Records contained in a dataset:

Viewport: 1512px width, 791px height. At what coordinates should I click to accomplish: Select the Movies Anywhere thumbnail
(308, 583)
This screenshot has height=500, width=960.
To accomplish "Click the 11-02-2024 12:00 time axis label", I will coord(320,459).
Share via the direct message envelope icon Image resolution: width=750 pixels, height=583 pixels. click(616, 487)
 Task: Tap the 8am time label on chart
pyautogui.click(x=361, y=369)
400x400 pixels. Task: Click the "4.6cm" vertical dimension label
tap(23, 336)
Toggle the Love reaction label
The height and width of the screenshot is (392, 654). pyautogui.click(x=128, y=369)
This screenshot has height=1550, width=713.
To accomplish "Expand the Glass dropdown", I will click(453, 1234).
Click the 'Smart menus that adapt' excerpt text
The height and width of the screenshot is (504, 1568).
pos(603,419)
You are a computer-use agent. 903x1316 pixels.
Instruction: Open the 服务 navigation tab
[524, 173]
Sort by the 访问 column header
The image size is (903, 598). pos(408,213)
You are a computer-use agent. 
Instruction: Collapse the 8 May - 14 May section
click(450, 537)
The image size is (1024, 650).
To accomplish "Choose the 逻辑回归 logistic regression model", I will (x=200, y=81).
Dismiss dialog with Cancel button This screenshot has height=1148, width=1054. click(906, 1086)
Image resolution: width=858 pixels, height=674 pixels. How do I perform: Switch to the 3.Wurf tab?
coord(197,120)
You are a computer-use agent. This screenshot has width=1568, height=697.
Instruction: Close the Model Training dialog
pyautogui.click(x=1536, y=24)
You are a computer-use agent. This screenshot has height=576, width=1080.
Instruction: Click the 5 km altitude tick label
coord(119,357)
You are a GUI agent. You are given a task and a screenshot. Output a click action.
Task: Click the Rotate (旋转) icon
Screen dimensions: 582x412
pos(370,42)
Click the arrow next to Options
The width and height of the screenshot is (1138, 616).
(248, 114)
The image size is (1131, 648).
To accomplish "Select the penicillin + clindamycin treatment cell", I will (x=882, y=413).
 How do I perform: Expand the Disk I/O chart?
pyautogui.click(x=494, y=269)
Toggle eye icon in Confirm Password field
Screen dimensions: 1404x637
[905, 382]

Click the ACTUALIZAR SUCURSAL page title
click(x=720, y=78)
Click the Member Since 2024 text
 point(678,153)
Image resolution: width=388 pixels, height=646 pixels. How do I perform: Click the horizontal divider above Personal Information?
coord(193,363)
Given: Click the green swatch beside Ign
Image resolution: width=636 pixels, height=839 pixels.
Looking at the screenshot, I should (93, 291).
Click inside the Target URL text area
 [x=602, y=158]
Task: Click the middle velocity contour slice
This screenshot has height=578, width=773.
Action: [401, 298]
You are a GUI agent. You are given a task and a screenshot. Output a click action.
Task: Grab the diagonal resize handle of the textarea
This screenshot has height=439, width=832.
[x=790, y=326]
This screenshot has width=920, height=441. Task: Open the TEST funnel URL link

■ Work to complete
Every entry should be reproduced word for word.

■ Worked solution
Viewport: 1512px width, 791px height. At what coordinates should I click to accomplish: Select the Movies Anywhere thumbnail
(308, 583)
This screenshot has height=500, width=960.
To accomplish "Click the 11-02-2024 12:00 time axis label", I will coord(320,459).
Share via the direct message envelope icon Image resolution: width=750 pixels, height=583 pixels. click(616, 487)
 Task: Tap the 8am time label on chart
pyautogui.click(x=361, y=369)
400x400 pixels. Task: Click the "4.6cm" vertical dimension label
tap(23, 336)
Toggle the Love reaction label
The height and width of the screenshot is (392, 654). pyautogui.click(x=128, y=369)
This screenshot has height=1550, width=713.
To accomplish "Expand the Glass dropdown", I will click(453, 1234).
Click the 'Smart menus that adapt' excerpt text
The height and width of the screenshot is (504, 1568).
pos(603,419)
You are a computer-use agent. 903x1316 pixels.
Instruction: Open the 服务 navigation tab
[524, 173]
Sort by the 访问 column header
The image size is (903, 598). pos(408,213)
You are a computer-use agent. 
Instruction: Collapse the 8 May - 14 May section
click(450, 537)
The image size is (1024, 650).
To accomplish "Choose the 逻辑回归 logistic regression model", I will (x=200, y=81).
Dismiss dialog with Cancel button This screenshot has height=1148, width=1054. click(906, 1086)
Image resolution: width=858 pixels, height=674 pixels. How do I perform: Switch to the 3.Wurf tab?
coord(197,120)
You are a computer-use agent. This screenshot has width=1568, height=697.
Instruction: Close the Model Training dialog
pyautogui.click(x=1536, y=24)
You are a computer-use agent. This screenshot has height=576, width=1080.
Instruction: Click the 5 km altitude tick label
coord(119,357)
You are a GUI agent. You are given a task and a screenshot. Output a click action.
Task: Click the Rotate (旋转) icon
Screen dimensions: 582x412
pos(370,42)
Click the arrow next to Options
The width and height of the screenshot is (1138, 616).
(248, 114)
The image size is (1131, 648).
To accomplish "Select the penicillin + clindamycin treatment cell", I will (x=882, y=413).
 How do I perform: Expand the Disk I/O chart?
pyautogui.click(x=494, y=269)
Toggle eye icon in Confirm Password field
Screen dimensions: 1404x637
[905, 382]

Click the ACTUALIZAR SUCURSAL page title
click(x=720, y=78)
Click the Member Since 2024 text
 point(678,153)
Image resolution: width=388 pixels, height=646 pixels. How do I perform: Click the horizontal divider above Personal Information?
coord(193,363)
Given: Click the green swatch beside Ign
Image resolution: width=636 pixels, height=839 pixels.
Looking at the screenshot, I should (93, 291).
Click inside the Target URL text area
 [x=602, y=158]
Task: Click the middle velocity contour slice
This screenshot has height=578, width=773.
Action: [401, 298]
You are a GUI agent. You are given a task and a screenshot. Output a click action.
Task: Grab the diagonal resize handle of the textarea
This screenshot has height=439, width=832.
[x=790, y=326]
This screenshot has width=920, height=441. Task: Open the TEST funnel URL link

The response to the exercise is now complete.